▶ _Extrait à lire_:
Les atouts de Kribi sont indéniables

Pour aller encore plus loin, le directeur général du PAK rassure quant à la finalisation de l’autoroute de desserte, la construction d’une zone logistique et industrielle et le parachèvement de la phase II du Port.


Patrice MELOM
Directeur Général du PAK

Entre le 02 mars et le 31 décembre, dix mois se sont écoulés sur le lancement effectif des opérations d’exploitation du Port de Kribi. Quel bilan d’étape pouvez-vous en faire ?

Il faut reconnaître que la période est un peu courte pour faire un bilan mais ce que je peux dire c’est le port fonctionne de façon de plus en plus convenable. Nous avons pu faire démarrer les activités commerciales ordinaires et, aujourd’hui, sur nos deux terminaux (polyvalent et à conteneurs), nous avons des opérateurs qui manutentionnent. Je voudrais d’ailleurs préciser à cet égard que les réalisations sont pratiquement au-dessus des prévisions. Du 02 mars, date de lancement de l’activité, au 31 décembre 2018, nous avons fait 264 escales. Et je pense que, que ce soit les manutentionnaires (Kribi Conteneurs Terminal et Kribi Polyvalent Multiple Operators), que ce soit nous-mêmes, Port autonome de Kribi, nous sommes mobilisés à chaque instant pour faire avancer la grande infrastructure qui a été mise à la disposition des Camerounais. A quoi il faudrait ajouter l’attrait qu’exerce progressivement ce port et son milieu environnant sur de nombreux investisseurs de tous profils, dont certains sont en cours d’installation.

 

De quels investisseurs parlez-vous, concrètement ?

Il faut dire au départ que ce que le gouvernement camerounais a décidé de créer à Kribi, c’est un véritable pôle de croissance économique. Donc, ça passe certes par le Port qui n’est au demeurant qu’une composante, mais aussi par une autre que nous appelons le parc logistique et industriel. Et là-dessus, on observe un engouement indéniable puisqu’à ce jour, on a déjà plus de 250 demandes diverses et j’ai déjà signé quelques 25 attributions d’espaces, des autorisations d’occupation temporaires (AOT). Ce sont tous des gens pressés de s’installer, qui pour créer un magasin, qui pour construire une usine. Je signale à titre d’exemple l’usine de traitement des fèves de cacao, déjà construite par Atlantic Cocoa Corporation (ACC), et dont les activités vont effectivement démarrer sous peu. Une usine qui, non seulement, va employer plus de 200 personnes de façon directe mais aussi, va peser positivement sur la production de cacao locale, puisqu’elle va raffiner dans un premier temps quelques 48 000 tonnes de cacao et passer, assez vite à 68 000. Ce qu’il faut retenir c’est qu’il y a un engouement certain en termes d’installation des investisseurs. C’est ce chantier que nous conduisons en ce moment, et qui va venir booster l’activité sur le Port.

 

Et sur le plan sous-régional, qu’en est-il : Kribi est-il devenu ou entrain de devenir la destination maritime qu’on nous promettait ?

▶ _Consigne_: D'après l'entretien sur le port de Kribi, combien d'escales ont eu lieu entre le 02 mars et le 31 décembre 2018 ? Les données qui suivent n'ont aucun rapport avec l'entretien.

▶ _Données fournies_:
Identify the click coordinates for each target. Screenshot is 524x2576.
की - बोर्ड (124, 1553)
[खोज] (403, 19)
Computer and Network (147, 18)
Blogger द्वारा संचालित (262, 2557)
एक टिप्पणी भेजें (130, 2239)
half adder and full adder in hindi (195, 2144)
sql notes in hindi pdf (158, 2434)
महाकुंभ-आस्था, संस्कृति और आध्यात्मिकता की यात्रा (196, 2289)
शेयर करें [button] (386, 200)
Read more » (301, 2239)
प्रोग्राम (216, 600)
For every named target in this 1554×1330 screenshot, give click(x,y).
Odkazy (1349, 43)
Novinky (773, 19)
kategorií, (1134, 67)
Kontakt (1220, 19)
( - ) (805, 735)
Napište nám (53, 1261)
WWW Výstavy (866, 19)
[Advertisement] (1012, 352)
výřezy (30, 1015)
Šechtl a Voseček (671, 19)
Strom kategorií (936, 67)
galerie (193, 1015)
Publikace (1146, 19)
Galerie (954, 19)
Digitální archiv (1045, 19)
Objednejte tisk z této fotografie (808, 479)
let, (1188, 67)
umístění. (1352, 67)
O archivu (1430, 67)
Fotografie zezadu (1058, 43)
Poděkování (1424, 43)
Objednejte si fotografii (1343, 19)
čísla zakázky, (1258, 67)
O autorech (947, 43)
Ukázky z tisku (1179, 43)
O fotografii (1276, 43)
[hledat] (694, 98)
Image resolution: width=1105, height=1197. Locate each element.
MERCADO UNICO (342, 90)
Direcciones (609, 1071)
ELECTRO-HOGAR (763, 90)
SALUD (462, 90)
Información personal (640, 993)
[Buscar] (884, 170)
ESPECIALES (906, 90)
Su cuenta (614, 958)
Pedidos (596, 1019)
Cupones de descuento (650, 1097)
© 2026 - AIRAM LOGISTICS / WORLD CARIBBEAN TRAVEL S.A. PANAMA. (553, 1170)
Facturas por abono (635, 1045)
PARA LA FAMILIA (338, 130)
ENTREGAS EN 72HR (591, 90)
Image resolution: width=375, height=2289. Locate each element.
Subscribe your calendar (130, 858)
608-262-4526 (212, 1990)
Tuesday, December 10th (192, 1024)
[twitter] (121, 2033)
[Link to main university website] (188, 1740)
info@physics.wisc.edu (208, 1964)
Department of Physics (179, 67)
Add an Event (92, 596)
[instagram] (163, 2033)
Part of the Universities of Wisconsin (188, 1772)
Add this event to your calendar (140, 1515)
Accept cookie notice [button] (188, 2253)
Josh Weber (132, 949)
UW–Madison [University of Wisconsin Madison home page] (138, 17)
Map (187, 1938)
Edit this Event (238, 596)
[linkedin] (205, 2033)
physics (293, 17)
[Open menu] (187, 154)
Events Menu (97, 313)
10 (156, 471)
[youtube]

▶ _Résultat_: 264 escales.